Mass spectrometry (video) | Khan Academy

Enzyme-Linked Immunosorbent Assay (ELISA)

An ELISA is a plate-based assay that can detect and quantify soluble native proteins, and protein interactions that require intact three-dimensional structure.  The assay is not highly specific and sometimes produces false positives due to the cross-reactivity of the detecting antibody with other proteins in the sample. ELISAs can be adapted to higher throughput with automated plate handling and detection systems.


Overview of ELISA | Thermo Fisher Scientific - ZA

Reverse Phase Protein Array (RPPA)

RPPA is just like a dot blot/ western blot except you blot the sample down a slide and not a gel. Unlike a dot blot, is less labor-intensive, much more high-throughput, very sensitive. At Theralink, we have over 700 validated protein and phosphoprotein antibodies, 100% customizable pathways for your mechanism of action (MOA), quantitative adn senstivie multiplex capacity, and translatable and predictive data.

RPPA Vs Mass Spectrometry

  • For discovery ventures where one is unsure of the target of interest and is checking for the presence or absence of protein, it is best to use Mass Spectrometry, however, with a known target RPPA offers a more cost-effective and robust way of assessing the activated proteome.
  • If you have a high abundance target then Mass Spectrometry is great, however for post-translational modifications where the protein isn’t abundant then Mass Spectrometry does not meet the required sensitivity. RPPA often provides better sensitivity at lower concentrations.

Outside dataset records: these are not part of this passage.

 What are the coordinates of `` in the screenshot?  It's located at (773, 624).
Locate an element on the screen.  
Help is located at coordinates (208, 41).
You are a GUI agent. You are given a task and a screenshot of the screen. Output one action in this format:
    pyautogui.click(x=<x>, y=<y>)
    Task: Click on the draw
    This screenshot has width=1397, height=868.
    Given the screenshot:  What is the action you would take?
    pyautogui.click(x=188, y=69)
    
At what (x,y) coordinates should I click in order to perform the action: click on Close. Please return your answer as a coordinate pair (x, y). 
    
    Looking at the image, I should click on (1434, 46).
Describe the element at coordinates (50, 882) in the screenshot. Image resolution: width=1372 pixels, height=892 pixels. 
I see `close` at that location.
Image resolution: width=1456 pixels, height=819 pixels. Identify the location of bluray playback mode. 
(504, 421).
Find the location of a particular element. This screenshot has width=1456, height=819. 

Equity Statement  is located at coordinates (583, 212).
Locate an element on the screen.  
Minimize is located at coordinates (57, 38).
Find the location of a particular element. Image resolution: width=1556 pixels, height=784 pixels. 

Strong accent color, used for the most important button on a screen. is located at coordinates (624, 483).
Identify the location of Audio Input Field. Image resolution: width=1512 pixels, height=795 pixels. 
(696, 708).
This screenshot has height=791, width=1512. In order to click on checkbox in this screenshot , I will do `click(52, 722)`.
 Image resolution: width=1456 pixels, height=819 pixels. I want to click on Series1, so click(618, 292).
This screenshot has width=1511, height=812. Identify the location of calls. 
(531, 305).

  • Our Theralink platform uses denatured protein and not native proteins like ELISA does.
  • While we have the ability to work with FFPE samples, ELISAs cannot.
  • ELISAs are good for looking for proteins in solution vs RPPA which is best for looking at protein from tissue extracts which is often the case for patient samples.
  • With an ELISA you often need both primary and secondary antibodies so you are limited by market availability vs RPPA that works with any antibody designed for western blot.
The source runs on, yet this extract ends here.